Tuesday, August 2, 2016

I am an Indian expat, not a doormat

Indians are spread across every continent. We have embassies and consulates almost everywhere. But do they have a database of expatriates in each country. Ask any ambassador, they will admit there is no such practice of head counting.

It was when issues like massive job loss, as it happened in Saudi Arabia, or a war like situation arises in other countries, the governments realise that expat community does exist.

But why? It's high time the political parties and government start thinking about changing the outdated immigration rules that indirectly support bonded labour in foreign nations.

It is a fact that millions of Indians left their country for a foreign nation for betterment of their lives which in turn helping the entire nation.

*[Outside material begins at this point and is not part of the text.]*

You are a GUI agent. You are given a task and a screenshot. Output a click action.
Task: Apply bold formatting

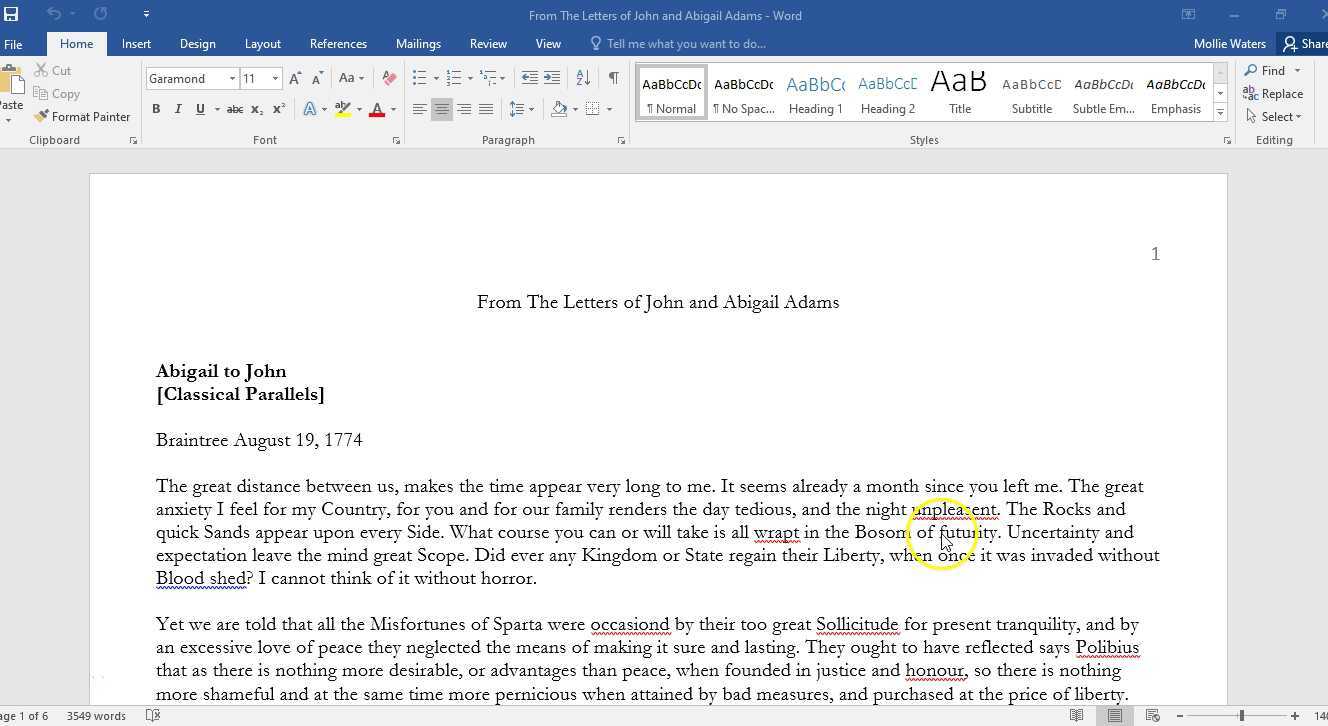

Be it blue collar or white collar, each one is contributing to the welfare of the mother land.

Let the crisis in Saudi Arabia be an eye-opener for the Indian government. With the swift action, Narendra Modi government has proved it has the guts to intervene and settle the issue for the benefit of Indian community there.

At the same time, people dying out of hunger shows how alienated are the ordinary working class community. The Indian embassies and consulates, especially in Arab nations, function for the business class communities and the creamy layer society.

People from a tiny state like Kerala contribute to the largest chunk of expat community and the state even boasts 'outstanding welfare' programmes for the repatriates. But look around, it is not difficult to see Gulf returnees, even the talented ones, left with no choice but to wither away rest of their lives.

Being an expatriate for over a decade, I am worried about the expat community, especially in the GCC. Though labour laws in certain countries are strong enough to protect workers, the final word rest with the employers.

What the government can do in this regard is to introduce a proper mechanism at the diplomatic missions and make them understand they are bound to protect the expat community as well. Their duty does not end in fostering ties with a foreign nation alone.